Restate the entries below verbatim.

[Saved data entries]
+ + +
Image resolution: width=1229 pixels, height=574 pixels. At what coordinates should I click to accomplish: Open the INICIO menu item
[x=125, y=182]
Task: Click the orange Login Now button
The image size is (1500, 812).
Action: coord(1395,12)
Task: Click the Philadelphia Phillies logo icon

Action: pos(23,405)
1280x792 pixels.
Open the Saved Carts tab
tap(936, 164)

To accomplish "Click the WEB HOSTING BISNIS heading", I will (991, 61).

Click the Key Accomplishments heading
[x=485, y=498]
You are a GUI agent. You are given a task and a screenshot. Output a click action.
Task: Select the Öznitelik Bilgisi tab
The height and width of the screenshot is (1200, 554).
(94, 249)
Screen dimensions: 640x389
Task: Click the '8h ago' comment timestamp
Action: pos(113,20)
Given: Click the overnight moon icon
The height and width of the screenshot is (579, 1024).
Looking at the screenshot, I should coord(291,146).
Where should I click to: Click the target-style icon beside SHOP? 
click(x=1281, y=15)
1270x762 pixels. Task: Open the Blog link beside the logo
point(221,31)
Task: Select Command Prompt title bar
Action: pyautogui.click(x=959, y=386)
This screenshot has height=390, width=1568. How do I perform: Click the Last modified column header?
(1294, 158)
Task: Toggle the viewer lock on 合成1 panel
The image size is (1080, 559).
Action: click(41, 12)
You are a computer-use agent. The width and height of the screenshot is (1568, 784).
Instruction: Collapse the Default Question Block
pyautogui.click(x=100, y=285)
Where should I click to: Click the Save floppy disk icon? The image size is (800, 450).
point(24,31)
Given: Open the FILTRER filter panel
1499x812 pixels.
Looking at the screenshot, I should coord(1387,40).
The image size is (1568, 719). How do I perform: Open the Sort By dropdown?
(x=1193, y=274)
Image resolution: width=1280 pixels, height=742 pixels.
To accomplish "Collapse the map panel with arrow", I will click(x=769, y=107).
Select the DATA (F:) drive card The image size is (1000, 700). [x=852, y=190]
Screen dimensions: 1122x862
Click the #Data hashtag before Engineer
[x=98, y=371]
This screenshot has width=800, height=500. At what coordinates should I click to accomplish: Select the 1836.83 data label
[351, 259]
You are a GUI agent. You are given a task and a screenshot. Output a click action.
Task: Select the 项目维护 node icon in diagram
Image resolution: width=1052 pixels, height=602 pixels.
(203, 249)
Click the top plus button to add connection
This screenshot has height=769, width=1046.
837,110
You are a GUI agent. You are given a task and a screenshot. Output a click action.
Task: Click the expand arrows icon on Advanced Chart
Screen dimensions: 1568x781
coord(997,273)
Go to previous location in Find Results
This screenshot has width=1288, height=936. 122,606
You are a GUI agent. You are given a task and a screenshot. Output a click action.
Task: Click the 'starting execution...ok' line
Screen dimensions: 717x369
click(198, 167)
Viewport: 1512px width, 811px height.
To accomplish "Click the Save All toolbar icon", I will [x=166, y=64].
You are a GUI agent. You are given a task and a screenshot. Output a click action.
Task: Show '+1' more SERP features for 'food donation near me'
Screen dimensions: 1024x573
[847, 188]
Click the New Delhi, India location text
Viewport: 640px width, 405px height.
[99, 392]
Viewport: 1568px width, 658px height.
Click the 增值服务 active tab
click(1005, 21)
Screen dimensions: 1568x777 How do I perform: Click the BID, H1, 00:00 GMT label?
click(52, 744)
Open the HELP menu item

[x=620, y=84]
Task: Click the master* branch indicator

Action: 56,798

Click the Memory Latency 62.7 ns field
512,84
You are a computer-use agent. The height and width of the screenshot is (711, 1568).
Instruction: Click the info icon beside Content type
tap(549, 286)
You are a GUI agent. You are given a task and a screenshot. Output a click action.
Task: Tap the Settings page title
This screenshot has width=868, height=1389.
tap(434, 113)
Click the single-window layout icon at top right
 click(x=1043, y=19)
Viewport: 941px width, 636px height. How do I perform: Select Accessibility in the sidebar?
+ + +
■ Expected output ■
Image resolution: width=1229 pixels, height=574 pixels. At what coordinates should I click to accomplish: Open the INICIO menu item
[x=125, y=182]
Task: Click the orange Login Now button
The image size is (1500, 812).
Action: coord(1395,12)
Task: Click the Philadelphia Phillies logo icon

Action: pos(23,405)
1280x792 pixels.
Open the Saved Carts tab
tap(936, 164)

To accomplish "Click the WEB HOSTING BISNIS heading", I will (991, 61).

Click the Key Accomplishments heading
[x=485, y=498]
You are a GUI agent. You are given a task and a screenshot. Output a click action.
Task: Select the Öznitelik Bilgisi tab
The height and width of the screenshot is (1200, 554).
(94, 249)
Screen dimensions: 640x389
Task: Click the '8h ago' comment timestamp
Action: pos(113,20)
Given: Click the overnight moon icon
The height and width of the screenshot is (579, 1024).
Looking at the screenshot, I should coord(291,146).
Where should I click to: Click the target-style icon beside SHOP? 
click(x=1281, y=15)
1270x762 pixels. Task: Open the Blog link beside the logo
point(221,31)
Task: Select Command Prompt title bar
Action: pyautogui.click(x=959, y=386)
This screenshot has height=390, width=1568. How do I perform: Click the Last modified column header?
(1294, 158)
Task: Toggle the viewer lock on 合成1 panel
The image size is (1080, 559).
Action: click(41, 12)
You are a computer-use agent. The width and height of the screenshot is (1568, 784).
Instruction: Collapse the Default Question Block
pyautogui.click(x=100, y=285)
Where should I click to: Click the Save floppy disk icon? The image size is (800, 450).
point(24,31)
Given: Open the FILTRER filter panel
1499x812 pixels.
Looking at the screenshot, I should coord(1387,40).
The image size is (1568, 719). How do I perform: Open the Sort By dropdown?
(x=1193, y=274)
Image resolution: width=1280 pixels, height=742 pixels.
To accomplish "Collapse the map panel with arrow", I will click(x=769, y=107).
Select the DATA (F:) drive card The image size is (1000, 700). [x=852, y=190]
Screen dimensions: 1122x862
Click the #Data hashtag before Engineer
[x=98, y=371]
This screenshot has width=800, height=500. At what coordinates should I click to accomplish: Select the 1836.83 data label
[351, 259]
You are a GUI agent. You are given a task and a screenshot. Output a click action.
Task: Select the 项目维护 node icon in diagram
Image resolution: width=1052 pixels, height=602 pixels.
(203, 249)
Click the top plus button to add connection
This screenshot has height=769, width=1046.
837,110
You are a GUI agent. You are given a task and a screenshot. Output a click action.
Task: Click the expand arrows icon on Advanced Chart
Screen dimensions: 1568x781
coord(997,273)
Go to previous location in Find Results
This screenshot has width=1288, height=936. 122,606
You are a GUI agent. You are given a task and a screenshot. Output a click action.
Task: Click the 'starting execution...ok' line
Screen dimensions: 717x369
click(198, 167)
Viewport: 1512px width, 811px height.
To accomplish "Click the Save All toolbar icon", I will [x=166, y=64].
You are a GUI agent. You are given a task and a screenshot. Output a click action.
Task: Show '+1' more SERP features for 'food donation near me'
Screen dimensions: 1024x573
[847, 188]
Click the New Delhi, India location text
Viewport: 640px width, 405px height.
[99, 392]
Viewport: 1568px width, 658px height.
Click the 增值服务 active tab
click(1005, 21)
Screen dimensions: 1568x777 How do I perform: Click the BID, H1, 00:00 GMT label?
click(52, 744)
Open the HELP menu item

[x=620, y=84]
Task: Click the master* branch indicator

Action: 56,798

Click the Memory Latency 62.7 ns field
512,84
You are a computer-use agent. The height and width of the screenshot is (711, 1568).
Instruction: Click the info icon beside Content type
tap(549, 286)
You are a GUI agent. You are given a task and a screenshot. Output a click action.
Task: Tap the Settings page title
This screenshot has width=868, height=1389.
tap(434, 113)
Click the single-window layout icon at top right
 click(x=1043, y=19)
Viewport: 941px width, 636px height. How do I perform: Select Accessibility in the sidebar?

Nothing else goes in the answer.